• Work to be completed:
Please filter the data below down to the lines holding the string "next".

• Material shown:
══════════════════════════════
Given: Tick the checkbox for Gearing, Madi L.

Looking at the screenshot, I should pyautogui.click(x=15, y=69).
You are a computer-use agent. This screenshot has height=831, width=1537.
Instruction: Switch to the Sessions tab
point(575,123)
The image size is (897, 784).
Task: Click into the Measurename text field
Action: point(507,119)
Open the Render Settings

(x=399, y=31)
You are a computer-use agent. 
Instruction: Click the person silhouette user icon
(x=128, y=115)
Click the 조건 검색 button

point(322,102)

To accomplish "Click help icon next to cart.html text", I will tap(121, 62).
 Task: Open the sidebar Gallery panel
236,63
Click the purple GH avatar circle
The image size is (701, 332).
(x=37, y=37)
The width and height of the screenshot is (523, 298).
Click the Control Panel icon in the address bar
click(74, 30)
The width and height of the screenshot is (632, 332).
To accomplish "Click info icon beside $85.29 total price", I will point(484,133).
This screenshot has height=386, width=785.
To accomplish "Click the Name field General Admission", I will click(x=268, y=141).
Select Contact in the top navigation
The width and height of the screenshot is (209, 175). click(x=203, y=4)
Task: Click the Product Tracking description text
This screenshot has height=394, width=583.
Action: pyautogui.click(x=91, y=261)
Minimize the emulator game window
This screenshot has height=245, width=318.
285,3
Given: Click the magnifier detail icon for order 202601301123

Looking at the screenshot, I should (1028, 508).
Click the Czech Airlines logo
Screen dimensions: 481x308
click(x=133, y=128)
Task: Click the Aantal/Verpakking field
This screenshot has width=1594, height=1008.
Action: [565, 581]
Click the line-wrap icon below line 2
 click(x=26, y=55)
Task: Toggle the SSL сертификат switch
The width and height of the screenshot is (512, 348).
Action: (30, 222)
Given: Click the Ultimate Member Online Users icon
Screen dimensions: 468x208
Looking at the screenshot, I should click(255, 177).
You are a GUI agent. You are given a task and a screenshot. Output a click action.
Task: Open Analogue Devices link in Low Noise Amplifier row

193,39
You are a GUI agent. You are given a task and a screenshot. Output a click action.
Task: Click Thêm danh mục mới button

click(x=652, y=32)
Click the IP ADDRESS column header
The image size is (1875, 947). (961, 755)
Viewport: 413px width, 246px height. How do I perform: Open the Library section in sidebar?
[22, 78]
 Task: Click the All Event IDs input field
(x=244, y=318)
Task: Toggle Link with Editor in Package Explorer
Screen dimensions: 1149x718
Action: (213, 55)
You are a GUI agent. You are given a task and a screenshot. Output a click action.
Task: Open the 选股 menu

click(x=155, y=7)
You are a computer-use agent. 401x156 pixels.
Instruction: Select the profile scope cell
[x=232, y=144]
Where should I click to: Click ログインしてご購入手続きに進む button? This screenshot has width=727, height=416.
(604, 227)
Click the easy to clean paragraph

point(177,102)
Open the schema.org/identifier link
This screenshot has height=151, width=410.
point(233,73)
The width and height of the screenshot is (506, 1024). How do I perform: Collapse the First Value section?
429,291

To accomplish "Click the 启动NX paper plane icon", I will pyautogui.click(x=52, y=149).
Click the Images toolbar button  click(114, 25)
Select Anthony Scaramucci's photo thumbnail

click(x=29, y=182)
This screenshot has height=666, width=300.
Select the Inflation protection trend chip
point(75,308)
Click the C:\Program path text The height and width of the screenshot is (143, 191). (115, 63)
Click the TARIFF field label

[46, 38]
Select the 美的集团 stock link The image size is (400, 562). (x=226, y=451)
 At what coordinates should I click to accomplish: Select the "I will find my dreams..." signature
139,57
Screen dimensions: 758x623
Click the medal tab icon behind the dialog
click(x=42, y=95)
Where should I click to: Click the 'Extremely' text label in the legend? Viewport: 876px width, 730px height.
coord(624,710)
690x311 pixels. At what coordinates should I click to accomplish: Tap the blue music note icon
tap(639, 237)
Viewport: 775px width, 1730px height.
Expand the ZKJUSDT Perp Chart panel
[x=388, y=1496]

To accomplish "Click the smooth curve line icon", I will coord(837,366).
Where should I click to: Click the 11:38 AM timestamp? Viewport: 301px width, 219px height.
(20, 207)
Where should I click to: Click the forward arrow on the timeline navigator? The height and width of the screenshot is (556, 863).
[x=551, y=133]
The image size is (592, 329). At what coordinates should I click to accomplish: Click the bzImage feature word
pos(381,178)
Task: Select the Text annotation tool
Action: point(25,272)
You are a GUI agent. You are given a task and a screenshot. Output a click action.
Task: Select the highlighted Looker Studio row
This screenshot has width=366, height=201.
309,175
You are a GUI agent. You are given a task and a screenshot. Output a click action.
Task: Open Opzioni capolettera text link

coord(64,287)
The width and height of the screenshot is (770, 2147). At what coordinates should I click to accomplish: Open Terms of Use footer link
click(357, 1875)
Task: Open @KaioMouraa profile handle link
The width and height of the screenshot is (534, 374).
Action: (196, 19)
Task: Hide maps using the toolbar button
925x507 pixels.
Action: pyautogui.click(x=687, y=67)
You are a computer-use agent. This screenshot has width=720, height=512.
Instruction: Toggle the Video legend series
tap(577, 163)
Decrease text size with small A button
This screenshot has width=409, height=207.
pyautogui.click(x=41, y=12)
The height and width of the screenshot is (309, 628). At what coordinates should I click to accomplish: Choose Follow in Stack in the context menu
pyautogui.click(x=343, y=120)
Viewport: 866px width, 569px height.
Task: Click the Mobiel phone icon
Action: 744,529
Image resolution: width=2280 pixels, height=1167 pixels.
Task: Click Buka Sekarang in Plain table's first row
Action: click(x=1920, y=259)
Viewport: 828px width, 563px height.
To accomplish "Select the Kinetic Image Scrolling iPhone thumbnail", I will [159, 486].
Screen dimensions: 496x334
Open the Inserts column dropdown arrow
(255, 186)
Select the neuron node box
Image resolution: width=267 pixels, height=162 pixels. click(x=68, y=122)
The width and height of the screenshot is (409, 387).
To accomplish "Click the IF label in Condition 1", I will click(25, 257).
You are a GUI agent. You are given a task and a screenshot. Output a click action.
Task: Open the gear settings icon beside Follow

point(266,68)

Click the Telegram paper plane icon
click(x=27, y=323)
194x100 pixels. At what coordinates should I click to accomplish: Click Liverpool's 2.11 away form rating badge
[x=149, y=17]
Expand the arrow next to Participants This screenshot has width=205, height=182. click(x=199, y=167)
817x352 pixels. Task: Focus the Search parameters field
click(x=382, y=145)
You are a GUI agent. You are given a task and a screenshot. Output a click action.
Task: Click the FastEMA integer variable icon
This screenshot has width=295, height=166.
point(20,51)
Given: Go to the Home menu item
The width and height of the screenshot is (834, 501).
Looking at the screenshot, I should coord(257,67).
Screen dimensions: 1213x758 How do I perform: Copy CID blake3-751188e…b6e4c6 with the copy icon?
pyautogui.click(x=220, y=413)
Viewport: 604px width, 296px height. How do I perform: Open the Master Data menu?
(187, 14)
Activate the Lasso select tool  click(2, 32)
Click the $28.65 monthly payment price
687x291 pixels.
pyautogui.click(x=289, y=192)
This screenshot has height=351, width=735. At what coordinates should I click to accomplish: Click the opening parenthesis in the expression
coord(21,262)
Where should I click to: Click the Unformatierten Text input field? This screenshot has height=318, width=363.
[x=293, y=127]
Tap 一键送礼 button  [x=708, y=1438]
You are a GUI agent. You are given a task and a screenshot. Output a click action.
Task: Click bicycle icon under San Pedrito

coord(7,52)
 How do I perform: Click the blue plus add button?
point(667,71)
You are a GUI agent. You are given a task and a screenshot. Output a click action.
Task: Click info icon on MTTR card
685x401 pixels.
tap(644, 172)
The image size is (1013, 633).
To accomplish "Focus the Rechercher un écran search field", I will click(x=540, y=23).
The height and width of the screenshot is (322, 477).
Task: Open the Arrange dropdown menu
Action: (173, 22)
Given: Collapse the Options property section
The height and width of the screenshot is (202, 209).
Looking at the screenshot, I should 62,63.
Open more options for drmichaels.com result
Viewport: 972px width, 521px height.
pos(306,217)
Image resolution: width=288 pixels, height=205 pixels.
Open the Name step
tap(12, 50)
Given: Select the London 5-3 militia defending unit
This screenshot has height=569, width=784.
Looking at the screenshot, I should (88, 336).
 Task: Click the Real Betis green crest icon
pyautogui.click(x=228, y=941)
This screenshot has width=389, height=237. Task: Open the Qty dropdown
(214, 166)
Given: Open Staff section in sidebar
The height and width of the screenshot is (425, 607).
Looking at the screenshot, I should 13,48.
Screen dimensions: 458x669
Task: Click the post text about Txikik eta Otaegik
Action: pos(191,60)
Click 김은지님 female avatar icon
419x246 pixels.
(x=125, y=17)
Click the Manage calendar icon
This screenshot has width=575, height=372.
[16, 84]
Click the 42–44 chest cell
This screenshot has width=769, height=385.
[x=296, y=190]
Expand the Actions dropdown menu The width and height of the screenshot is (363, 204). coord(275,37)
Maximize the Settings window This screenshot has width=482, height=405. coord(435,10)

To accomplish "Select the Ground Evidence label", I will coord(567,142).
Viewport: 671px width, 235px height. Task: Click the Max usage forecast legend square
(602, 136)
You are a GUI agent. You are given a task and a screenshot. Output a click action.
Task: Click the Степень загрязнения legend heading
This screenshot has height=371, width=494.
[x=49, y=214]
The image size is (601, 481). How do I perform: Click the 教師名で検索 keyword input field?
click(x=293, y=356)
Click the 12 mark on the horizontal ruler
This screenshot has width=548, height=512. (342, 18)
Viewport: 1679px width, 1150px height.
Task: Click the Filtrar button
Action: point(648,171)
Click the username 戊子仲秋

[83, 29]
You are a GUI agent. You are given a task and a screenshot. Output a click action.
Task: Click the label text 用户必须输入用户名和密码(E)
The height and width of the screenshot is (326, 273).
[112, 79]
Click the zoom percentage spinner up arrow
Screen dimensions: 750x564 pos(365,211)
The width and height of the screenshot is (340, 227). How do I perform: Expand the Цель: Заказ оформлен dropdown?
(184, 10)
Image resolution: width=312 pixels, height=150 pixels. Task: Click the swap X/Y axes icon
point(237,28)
══════════════════════════════
• Response to the task:
To accomplish "Click help icon next to cart.html text", I will tap(121, 62).
Expand the arrow next to Participants This screenshot has width=205, height=182. click(x=199, y=167)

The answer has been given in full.